Slavenka Drakulic's central appeal here is the need for truth. As long as there is little desire for the truth in these societies, she notes, the justice will have to come from The Hague. She discusses World War II, noting that the interpretation of that war in the local history books, filled with legends rather than true facts, made this latest war possible. The ruling Communist Party concealed the truth from the people. The people who fought the former war, in fear of prosecution, never spoke the truth. Their emotional memories of World War II, whilst not in harmony with the official interpretations, proved to be dangerous. She then goes on to warn that if the truth about this, the latest war, is not brought out and accepted, the next generation will face the same predicament.

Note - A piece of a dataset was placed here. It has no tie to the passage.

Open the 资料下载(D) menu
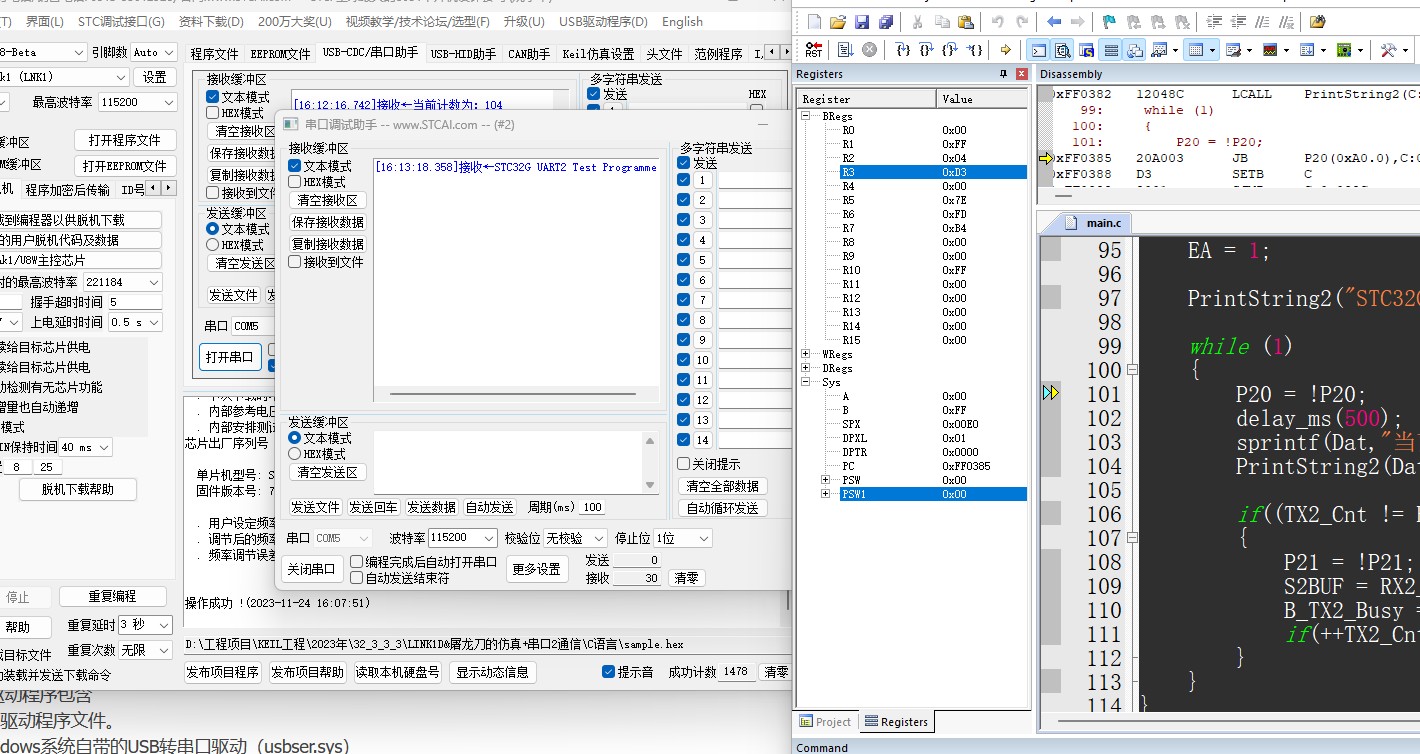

There is nothing new in the points the author makes about the causes of the recent war in the former Yugoslavia, and the way she insists on the truth has the political naivety of a creative writer. It is however her personalised style that makes this book particularly absorbing. When, for example, she discusses the psychological effect World War II had on people, she mentions her father who fought in it, and describes how it affected her own upbringing in Communist Yugoslavia. When she analyses the criminals she faces at the trials, she compares their faces and reactions to the people close to her, her family and friends. Some of them, as she acutely observes, reveal nothing evil in their looks and gestures. The author's psychological analysis of these war criminals bears no pretensions to a specialist in the field, and her simplistic approach is justified by her intention to engage the reader in an interplay, a moral discussion about the nature of evil. In that she well succeeds although this methodical moralistic examination makes this slim volume, at times, a little overcrowded.

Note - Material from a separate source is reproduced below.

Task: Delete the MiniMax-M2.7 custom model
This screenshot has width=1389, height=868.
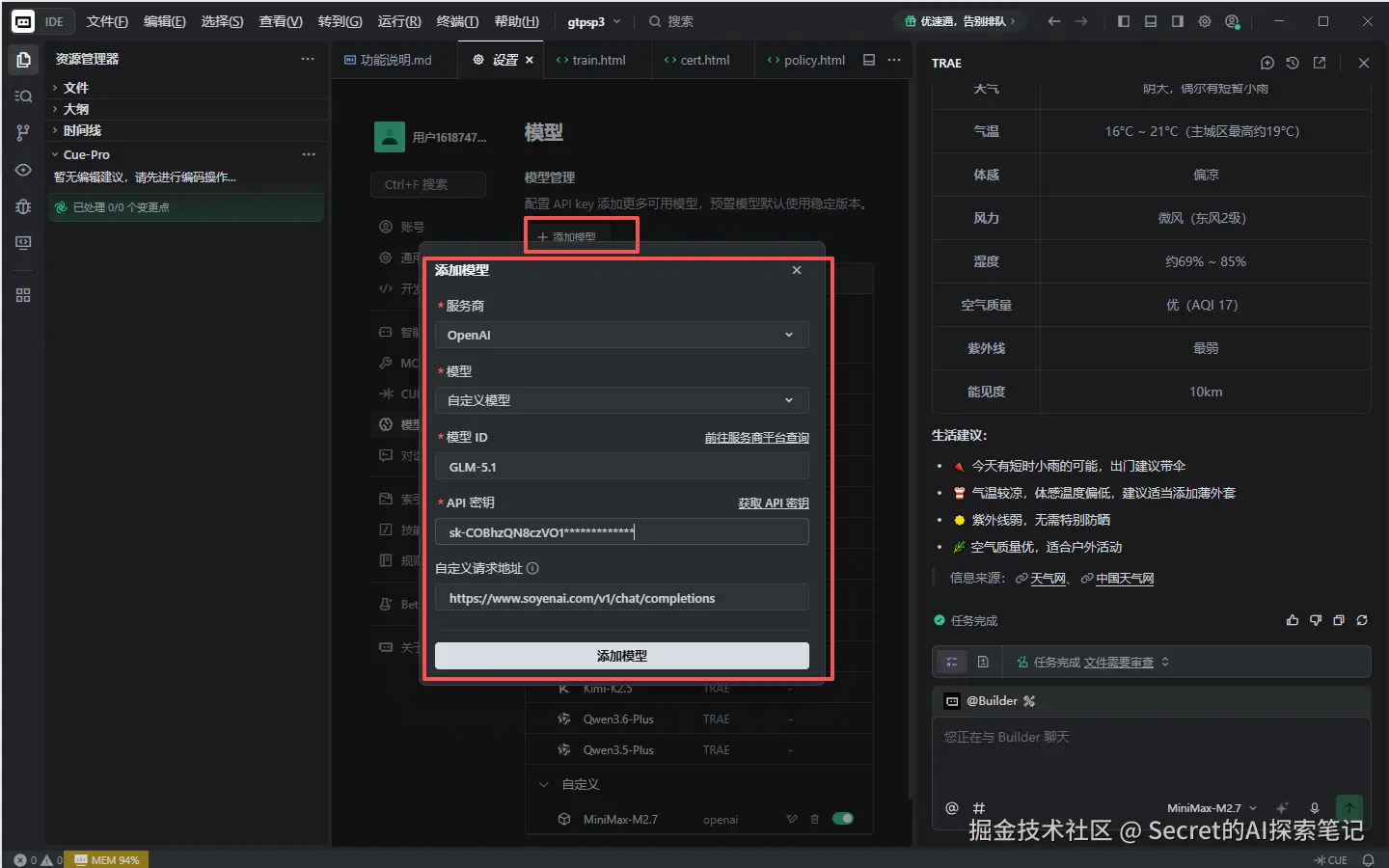Action: [815, 819]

Slavenka Drakulic nevertheless addresses some important issues. How was it possible that these ordinary people committed such terrible crimes? Goran Jelisic was a quiet young fisherman with a clear serene face, a man one could trust, a good neighbour, an ideal son-in-law. He was sentenced to forty years for killing more than one hundred prisoners, most of whom were Muslims. Drazen Erdemovic, another young Serb, was a romantic and in love with the Bosnian countryside. How is it possible that he took part in a massacre of Muslim men from Srebrenica on 16 July 1995? She skilfully follows the corrosion of these people's characters, placing this in the context of an unbearably politicized climate resulting from the break-up of Yugoslavia, to explain how it was possible. Unlike Erdemovic, who showed deep remorse for his crime, some others, such as General Radislav Krstic, the first war criminal to be sentenced for genocide, did not. How was it possible, she asks, that a person who grew up without ethnic prejudices, ended up being accused of genocide against his Muslim neighbours. If he enjoyed ethnically mixed Sarajevo so much, why did he support the nationalist politics of Republika Srpska? Why doesn't he show any remorse? To explain this, the author draws a parallel between a socialist and nationalist society that replaced it, which is also a collective society. As she demonstrates, in both there is no such thing as individual responsibility. The author's final question points at the absurdity of this and any war. What was all this for, she laments as she observes the accused criminals, Serbs who killed Muslims, some Croats or even Muslims who killed one or the other group, now at The Hague sitting all together in a canteen, sharing jokes, meals and playing cards. Ironically, it all reminds her of Titoist Yugoslavia in miniature. The Yugoslavia of 'brotherhood at unity' that absurdly has reemerged in this very prison.